Whenever the string "Enable" turns up in a line of the data below, copy that line.

====== DATA SECTION ======

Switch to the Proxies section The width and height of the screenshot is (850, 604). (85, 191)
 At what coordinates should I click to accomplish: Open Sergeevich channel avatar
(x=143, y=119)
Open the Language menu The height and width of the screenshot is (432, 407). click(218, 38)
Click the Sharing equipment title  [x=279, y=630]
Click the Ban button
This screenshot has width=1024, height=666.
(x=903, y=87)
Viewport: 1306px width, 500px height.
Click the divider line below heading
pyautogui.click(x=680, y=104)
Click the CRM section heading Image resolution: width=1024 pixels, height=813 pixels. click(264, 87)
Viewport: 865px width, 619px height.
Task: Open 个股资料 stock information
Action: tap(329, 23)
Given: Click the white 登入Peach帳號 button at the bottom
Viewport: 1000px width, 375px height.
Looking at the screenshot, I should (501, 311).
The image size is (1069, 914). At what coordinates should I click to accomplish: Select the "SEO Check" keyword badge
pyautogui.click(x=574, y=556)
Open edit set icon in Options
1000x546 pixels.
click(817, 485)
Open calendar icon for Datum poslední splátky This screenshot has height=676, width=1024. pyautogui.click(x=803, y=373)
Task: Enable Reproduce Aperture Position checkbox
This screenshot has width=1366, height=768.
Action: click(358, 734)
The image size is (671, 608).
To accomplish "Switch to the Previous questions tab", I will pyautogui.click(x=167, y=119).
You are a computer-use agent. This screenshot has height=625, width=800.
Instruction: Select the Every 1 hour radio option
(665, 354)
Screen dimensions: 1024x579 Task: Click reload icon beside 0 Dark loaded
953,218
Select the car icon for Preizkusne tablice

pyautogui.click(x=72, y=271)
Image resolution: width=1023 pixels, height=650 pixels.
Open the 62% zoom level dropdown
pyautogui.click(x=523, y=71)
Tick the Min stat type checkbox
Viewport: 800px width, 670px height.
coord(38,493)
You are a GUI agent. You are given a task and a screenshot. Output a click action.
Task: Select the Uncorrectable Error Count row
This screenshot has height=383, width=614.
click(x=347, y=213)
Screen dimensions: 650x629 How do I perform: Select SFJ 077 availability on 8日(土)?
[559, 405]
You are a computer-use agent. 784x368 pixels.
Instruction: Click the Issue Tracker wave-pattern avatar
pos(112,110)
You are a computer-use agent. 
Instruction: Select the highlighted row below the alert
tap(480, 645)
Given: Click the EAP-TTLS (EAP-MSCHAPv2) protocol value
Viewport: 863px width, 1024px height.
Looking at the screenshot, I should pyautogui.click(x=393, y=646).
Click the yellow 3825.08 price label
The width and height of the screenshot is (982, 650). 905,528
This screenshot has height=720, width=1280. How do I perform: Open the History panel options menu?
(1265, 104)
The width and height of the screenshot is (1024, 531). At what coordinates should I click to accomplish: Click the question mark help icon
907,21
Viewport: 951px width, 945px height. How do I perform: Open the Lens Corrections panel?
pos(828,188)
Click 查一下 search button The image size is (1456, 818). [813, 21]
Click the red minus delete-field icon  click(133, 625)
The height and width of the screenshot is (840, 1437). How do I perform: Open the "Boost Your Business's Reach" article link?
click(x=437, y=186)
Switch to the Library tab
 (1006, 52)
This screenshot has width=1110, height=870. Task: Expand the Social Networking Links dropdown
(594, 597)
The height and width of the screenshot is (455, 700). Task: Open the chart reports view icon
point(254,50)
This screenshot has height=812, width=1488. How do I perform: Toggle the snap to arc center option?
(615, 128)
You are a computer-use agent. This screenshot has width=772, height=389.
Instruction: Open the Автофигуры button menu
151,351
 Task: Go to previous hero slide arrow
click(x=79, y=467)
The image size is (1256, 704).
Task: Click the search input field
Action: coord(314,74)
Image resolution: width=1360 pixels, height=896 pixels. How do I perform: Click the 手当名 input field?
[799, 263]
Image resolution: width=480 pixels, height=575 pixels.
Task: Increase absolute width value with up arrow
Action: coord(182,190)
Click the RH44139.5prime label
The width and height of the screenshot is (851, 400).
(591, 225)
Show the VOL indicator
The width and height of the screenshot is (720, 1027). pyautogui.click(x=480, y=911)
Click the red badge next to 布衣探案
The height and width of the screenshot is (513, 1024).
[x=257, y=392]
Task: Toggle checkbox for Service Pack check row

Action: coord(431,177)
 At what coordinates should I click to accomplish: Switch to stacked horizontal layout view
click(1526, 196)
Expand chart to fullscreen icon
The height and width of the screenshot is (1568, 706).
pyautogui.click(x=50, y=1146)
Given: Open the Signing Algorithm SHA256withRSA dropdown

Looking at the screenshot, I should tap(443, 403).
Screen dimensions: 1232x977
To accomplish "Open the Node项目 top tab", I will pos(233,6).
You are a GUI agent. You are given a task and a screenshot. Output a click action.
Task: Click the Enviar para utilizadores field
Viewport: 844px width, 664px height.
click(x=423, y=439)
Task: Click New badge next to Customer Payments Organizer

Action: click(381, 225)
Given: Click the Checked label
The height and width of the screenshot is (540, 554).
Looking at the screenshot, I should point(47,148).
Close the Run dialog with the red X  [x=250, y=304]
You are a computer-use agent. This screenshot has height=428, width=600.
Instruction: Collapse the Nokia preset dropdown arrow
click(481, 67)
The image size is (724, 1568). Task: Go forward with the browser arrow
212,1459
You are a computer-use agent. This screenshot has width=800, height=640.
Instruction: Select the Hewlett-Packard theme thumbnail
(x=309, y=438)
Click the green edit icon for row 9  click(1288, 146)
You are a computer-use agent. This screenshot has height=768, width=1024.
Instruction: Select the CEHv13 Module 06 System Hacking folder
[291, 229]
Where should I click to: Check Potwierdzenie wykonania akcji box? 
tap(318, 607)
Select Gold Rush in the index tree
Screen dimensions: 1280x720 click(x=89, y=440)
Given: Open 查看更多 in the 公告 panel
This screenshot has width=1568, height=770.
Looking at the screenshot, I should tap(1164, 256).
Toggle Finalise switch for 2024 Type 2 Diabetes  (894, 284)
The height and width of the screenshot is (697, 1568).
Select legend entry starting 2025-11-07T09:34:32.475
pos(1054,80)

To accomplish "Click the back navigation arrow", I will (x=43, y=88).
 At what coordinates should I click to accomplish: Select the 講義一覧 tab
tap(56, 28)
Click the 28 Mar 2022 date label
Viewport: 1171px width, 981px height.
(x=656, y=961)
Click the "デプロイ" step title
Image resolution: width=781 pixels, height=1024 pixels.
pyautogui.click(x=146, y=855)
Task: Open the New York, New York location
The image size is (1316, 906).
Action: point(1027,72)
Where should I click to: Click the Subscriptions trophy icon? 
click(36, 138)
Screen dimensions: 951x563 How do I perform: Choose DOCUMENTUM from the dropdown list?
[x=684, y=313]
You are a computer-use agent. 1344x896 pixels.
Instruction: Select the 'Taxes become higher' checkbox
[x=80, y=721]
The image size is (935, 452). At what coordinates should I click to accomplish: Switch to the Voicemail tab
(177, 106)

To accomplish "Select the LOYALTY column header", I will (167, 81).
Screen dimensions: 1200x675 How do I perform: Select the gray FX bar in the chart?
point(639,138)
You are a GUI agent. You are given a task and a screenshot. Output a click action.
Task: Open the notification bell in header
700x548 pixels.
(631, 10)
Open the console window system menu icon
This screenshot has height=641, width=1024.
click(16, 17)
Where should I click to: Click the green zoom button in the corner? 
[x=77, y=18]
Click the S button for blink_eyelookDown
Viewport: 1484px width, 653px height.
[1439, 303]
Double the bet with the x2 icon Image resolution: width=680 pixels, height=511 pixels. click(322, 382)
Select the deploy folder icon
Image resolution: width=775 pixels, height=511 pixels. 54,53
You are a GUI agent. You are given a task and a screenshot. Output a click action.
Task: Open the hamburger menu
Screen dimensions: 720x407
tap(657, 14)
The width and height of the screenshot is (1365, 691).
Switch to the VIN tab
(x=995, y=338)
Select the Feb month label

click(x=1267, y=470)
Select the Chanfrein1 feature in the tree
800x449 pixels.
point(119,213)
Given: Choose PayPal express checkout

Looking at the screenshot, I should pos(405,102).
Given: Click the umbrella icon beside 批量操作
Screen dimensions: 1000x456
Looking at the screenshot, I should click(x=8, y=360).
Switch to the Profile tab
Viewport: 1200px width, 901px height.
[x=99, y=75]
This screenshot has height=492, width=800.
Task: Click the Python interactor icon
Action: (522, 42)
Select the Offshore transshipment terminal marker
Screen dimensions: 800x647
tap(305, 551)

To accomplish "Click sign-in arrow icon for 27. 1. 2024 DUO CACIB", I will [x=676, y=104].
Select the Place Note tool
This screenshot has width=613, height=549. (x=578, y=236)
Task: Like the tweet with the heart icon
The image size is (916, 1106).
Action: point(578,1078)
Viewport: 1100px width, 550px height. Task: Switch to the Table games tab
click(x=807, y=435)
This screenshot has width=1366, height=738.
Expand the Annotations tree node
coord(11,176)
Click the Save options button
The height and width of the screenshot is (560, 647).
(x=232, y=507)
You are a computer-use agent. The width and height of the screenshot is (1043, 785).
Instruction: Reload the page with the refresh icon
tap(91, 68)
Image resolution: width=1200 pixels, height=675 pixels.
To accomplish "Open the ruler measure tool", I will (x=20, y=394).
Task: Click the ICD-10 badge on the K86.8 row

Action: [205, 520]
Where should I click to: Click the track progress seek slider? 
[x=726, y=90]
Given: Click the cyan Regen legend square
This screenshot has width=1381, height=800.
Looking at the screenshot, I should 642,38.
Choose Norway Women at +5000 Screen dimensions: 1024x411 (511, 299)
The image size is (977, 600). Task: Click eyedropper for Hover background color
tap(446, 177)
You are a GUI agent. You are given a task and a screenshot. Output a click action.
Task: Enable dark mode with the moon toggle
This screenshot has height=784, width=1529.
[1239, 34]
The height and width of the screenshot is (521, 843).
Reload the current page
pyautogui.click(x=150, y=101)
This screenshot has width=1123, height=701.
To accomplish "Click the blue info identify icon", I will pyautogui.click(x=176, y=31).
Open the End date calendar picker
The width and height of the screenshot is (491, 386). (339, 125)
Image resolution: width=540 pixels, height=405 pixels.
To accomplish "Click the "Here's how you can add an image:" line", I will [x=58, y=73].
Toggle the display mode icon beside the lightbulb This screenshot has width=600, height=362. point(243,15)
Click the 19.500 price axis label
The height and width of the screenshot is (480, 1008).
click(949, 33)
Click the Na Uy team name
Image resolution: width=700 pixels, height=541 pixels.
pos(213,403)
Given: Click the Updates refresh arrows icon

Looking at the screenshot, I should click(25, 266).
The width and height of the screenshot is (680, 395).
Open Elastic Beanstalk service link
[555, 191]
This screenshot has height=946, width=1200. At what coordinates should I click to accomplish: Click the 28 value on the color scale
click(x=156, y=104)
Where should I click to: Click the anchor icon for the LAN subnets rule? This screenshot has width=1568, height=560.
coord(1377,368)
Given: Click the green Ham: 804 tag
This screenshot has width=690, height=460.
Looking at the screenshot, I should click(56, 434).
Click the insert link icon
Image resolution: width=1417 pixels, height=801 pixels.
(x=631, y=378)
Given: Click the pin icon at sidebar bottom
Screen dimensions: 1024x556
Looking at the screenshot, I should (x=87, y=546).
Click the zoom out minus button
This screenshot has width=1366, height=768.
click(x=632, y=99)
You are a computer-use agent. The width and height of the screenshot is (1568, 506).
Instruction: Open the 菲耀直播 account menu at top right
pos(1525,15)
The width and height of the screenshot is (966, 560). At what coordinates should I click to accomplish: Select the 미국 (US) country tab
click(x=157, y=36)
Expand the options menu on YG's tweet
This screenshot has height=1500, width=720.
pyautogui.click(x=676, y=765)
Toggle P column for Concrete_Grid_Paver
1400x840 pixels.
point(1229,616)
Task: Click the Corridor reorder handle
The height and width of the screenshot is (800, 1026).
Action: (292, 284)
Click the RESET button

======

● TASK RESPONSE:
Task: Enable Reproduce Aperture Position checkbox
Task: Enable dark mode with the moon toggle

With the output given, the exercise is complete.